[Görev] Hukuk fakültesini anlatan metindeki "O gün yürüyüşü bile değişmişti." cümlesini İngilizceye çevirin.

== Okuma parçası ==

Hukuk kazandım!
Hukuk fakültesini kazanmıştı. O gün yürüyüşü bile değişmişti. En hafifinden hayatını kurtarmıştı. Önündeki seçenekler az çok belliydi; hakim, savcı avukat… Ama test çözmekten nasır tutmuş parmaklarının dinlenecek vakti olmayacaktı. En zor kazanılan bir bölümde okuyacak, toplumun en kafa yoran işleriyle uğraşacaktı.
Fakültedeki inek heykeli
En az dört yıl süren hukuk fakültesi macerası sırasında haklar ve yükümlülükler, yapılabilecekler, yapılamayacaklar üzerine şekillenmiş sert bir öğrenme sürecinden geçilecekti. Beynini ölesiye zorlayacak ve insanların hayatlarına şekil veren kuralları ve uyuşmazlık çıkması halinde mahkemede nasıl bir yol izleneceğini öğrenecekti. Hukukunun acımasız imkânlarını her biri gözleri kamaştıran parlak kılıçlar, kalkanlar, toplar ve tüfekler olarak cephaneliğine eklenecek, mezun olunca ya savaşmayı ya da huzurdaki savaşı yönetmeyi tercih edecekti.

===
== Veri satırları ==

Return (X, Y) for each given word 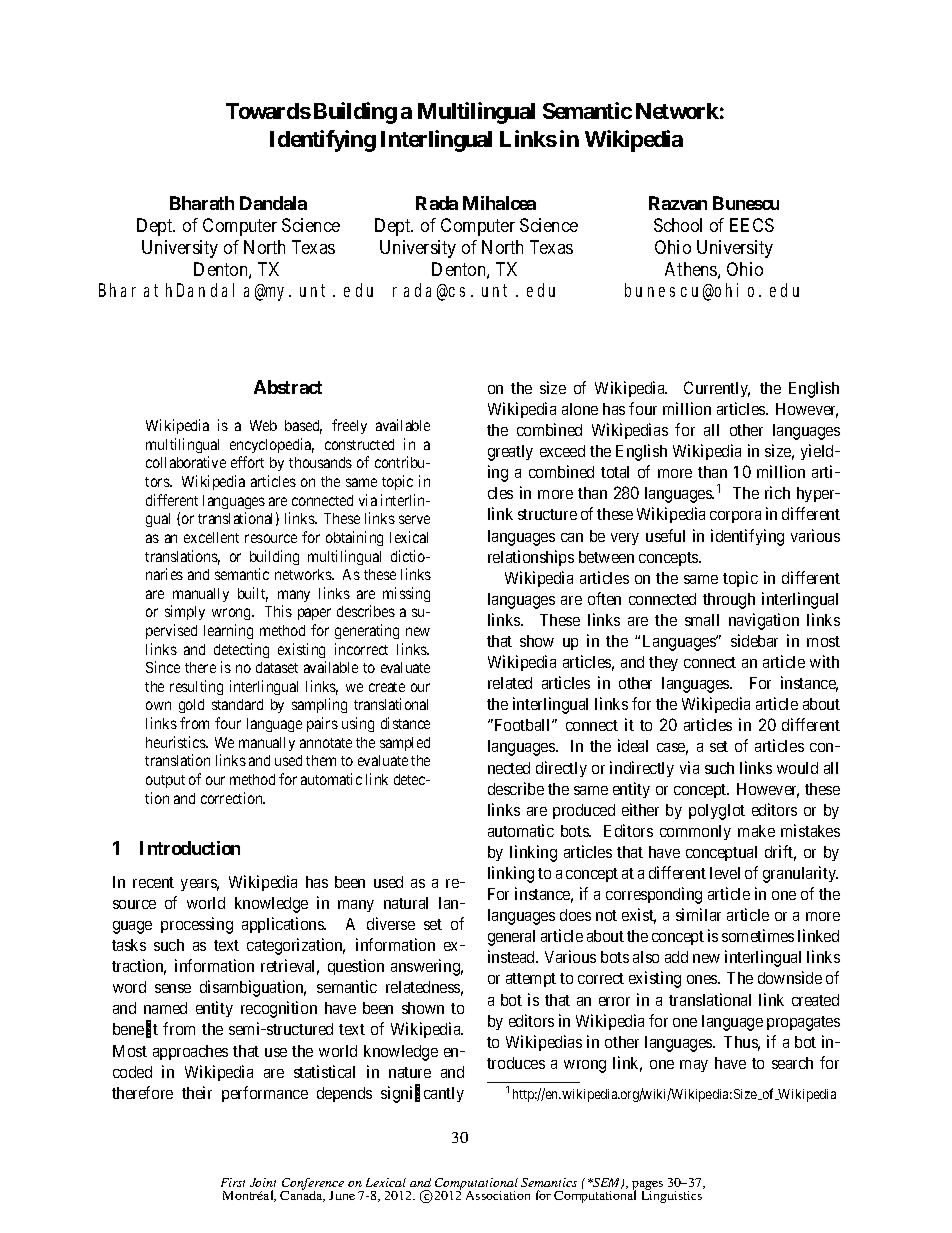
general (511, 938)
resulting (196, 687)
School (678, 225)
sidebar (754, 640)
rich (777, 492)
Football (522, 725)
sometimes (758, 935)
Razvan (678, 203)
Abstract (288, 387)
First (233, 1182)
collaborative (186, 462)
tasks (129, 945)
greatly (510, 453)
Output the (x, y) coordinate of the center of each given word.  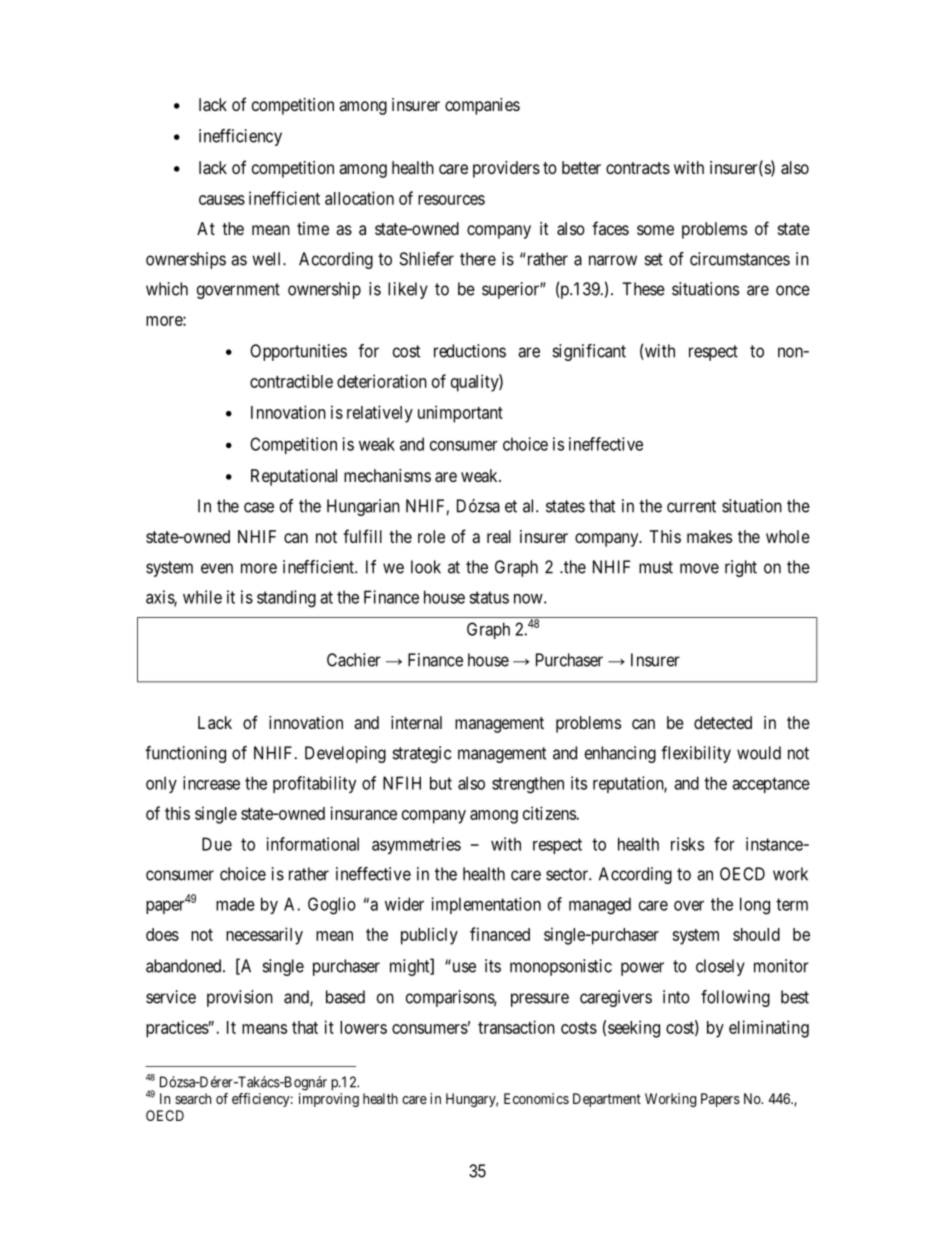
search (193, 1098)
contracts (638, 168)
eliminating (769, 1029)
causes (222, 200)
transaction (516, 1027)
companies (482, 106)
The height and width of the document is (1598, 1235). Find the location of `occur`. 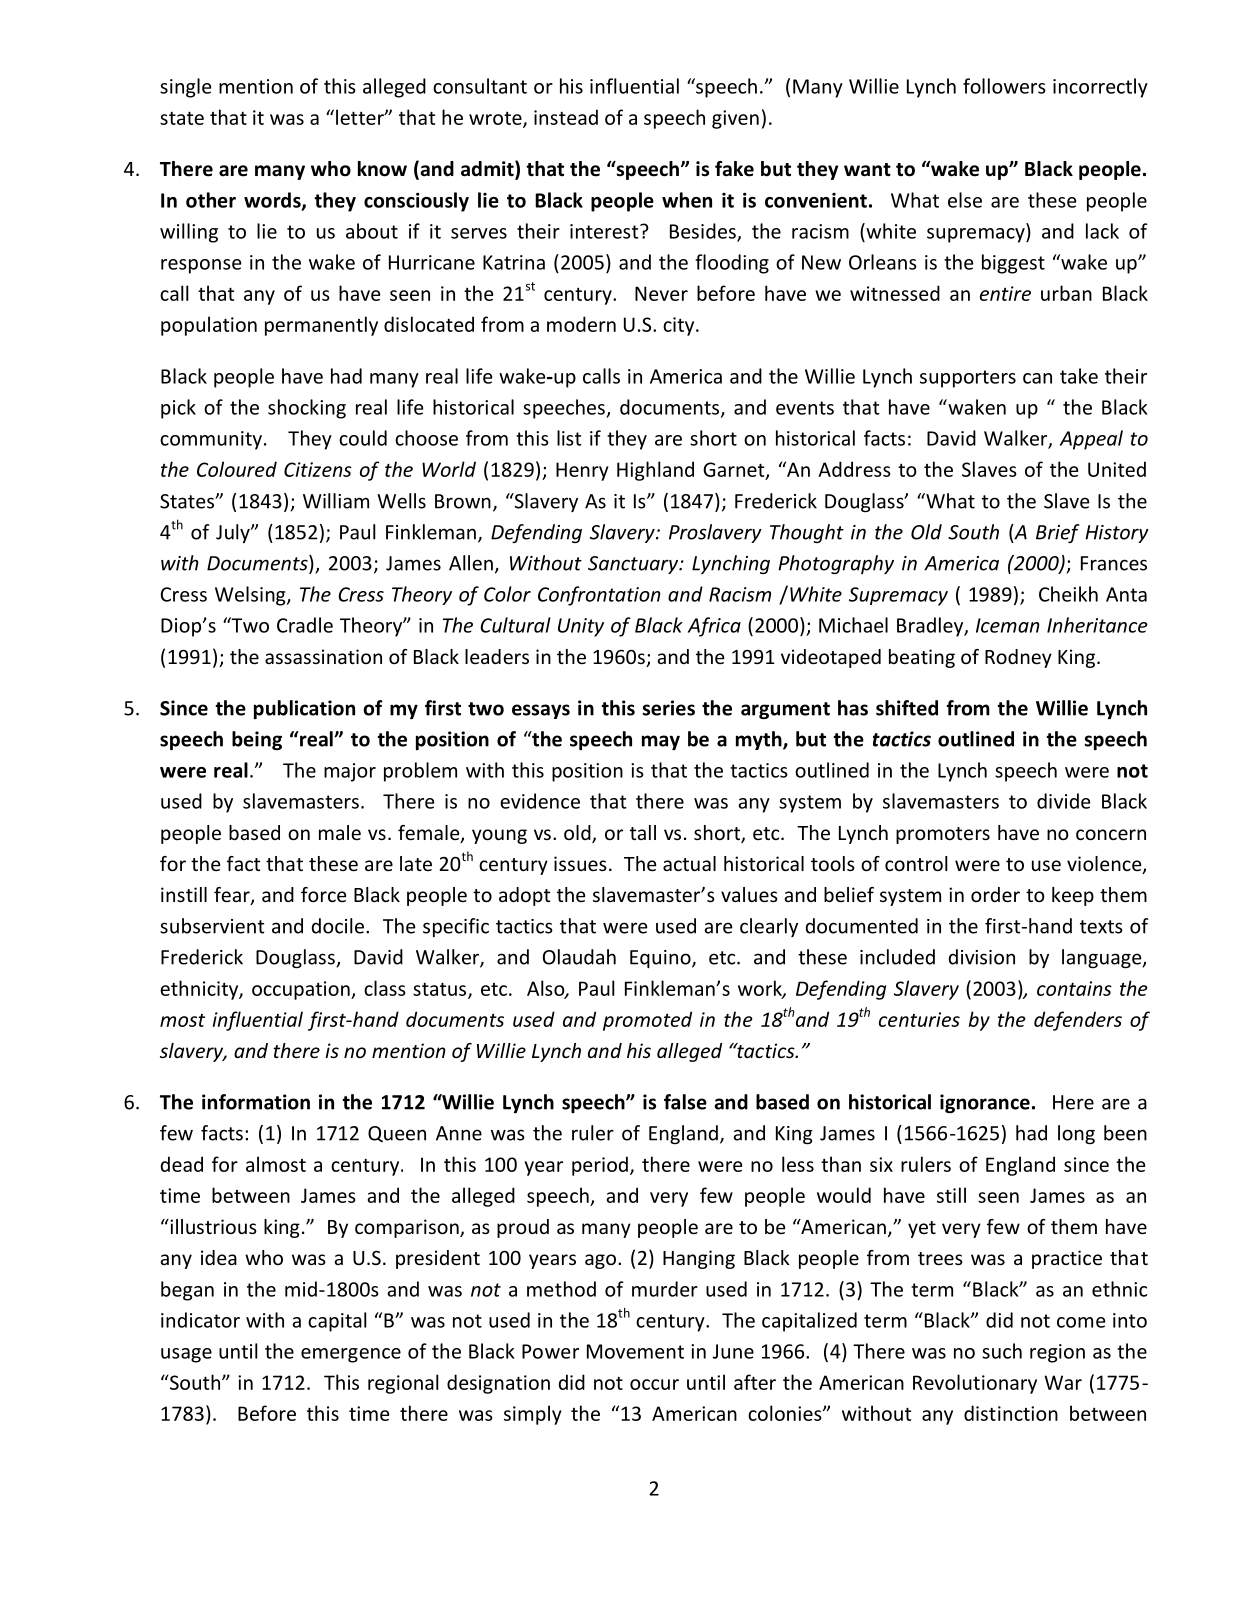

===

[Doğru çıktı] Even their walk had changed that day.